- [TEXTO PROPORCIONADO]
Sólo cuando lo jubilaron en 1932, Raymond Chandler (1888-1959, EEUU) se planteó seguir un curso de escritura por correspondencia. Firmó su primera novela, El sueño eterno, a los 51 años de edad, la familia petrolera para la que trabajaba como contable le había mandado a casa con 44 años, con una jubilación de cien dólares al mes.

Pero 20 años atrás, la hoja de la vida laboral del creador de Philip Marlowe era tan larga como la lista de sus cuentos no publicados. Su primer trabajo fue en Londres, para la Marina real inglesa, en la sección de aprovisionamiento, donde debía registrar municiones. Creía que le quedaría tiempo para escribir poesía, pero encontró un trabajo "completamente embrutecedor", y entonces pensó en el periodismo. Tan tímido como incapaz de elaborar noticias, lo despedían antes de terminar su periodo de prueba, recuerda Daria Galateria en el libro Trabajos alimenticios. Los otros oficios de los escritores, que en septiembre publicará la editorial Impedimenta.

En Nebraska y California, Chand-ler pasó por 36 trabajos más. Todos le decepcionaron por igual: recoger albaricoques diez horas al día, 20 centavos la hora; encordar raquetas de tenis, 12 dólares y medio por semana de 54 horas laborales Hasta que vio la luz: la contabilidad sería su salvación. Su carrera "creció tan rápidamente como una secuoya" gracias a las cuentas de las empresas para las que trabajó durante dos décadas.

- [DATOS PROPORCIONADOS]

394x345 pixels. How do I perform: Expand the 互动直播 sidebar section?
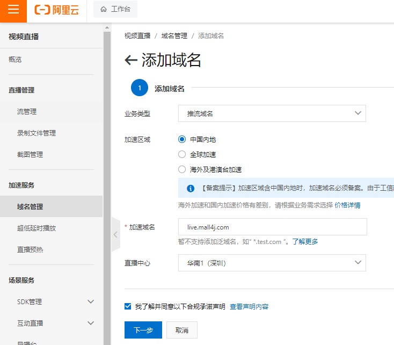tap(91, 324)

- [QUÉ HACER]
Escribe la parte que sigue del texto sobre los empleos de Raymond Chandler, a partir de su última frase. Los datos no hacen falta aquí.

- [RESPUESTA CORRECTA]
En el gran boom petrolífero de Los Ángeles, Chandler entra a trabajar para Dabney, la segunda gran petrolera tras Shell. Asistía al contable de la empresa, que en 1923 fue arrestado por fuga de capitales. El sucesor murió de un ataque al corazón sobre la mesa de trabajo y entonces Chand-ler fue nombrado jefe de contabilidad. Y al poco, subdirector. Le llamaban "el genio": "He sido el mejor manager de Los Ángeles y posiblemente uno de los mejores del mundo", dijo.

Sólo cuando acabó harto de todo eso y logró la jubilación anticipada pudo destripar la vida de los criminales y otros parásitos corruptos de ese mundo de ricos al que Chandler había lavado sus miserias.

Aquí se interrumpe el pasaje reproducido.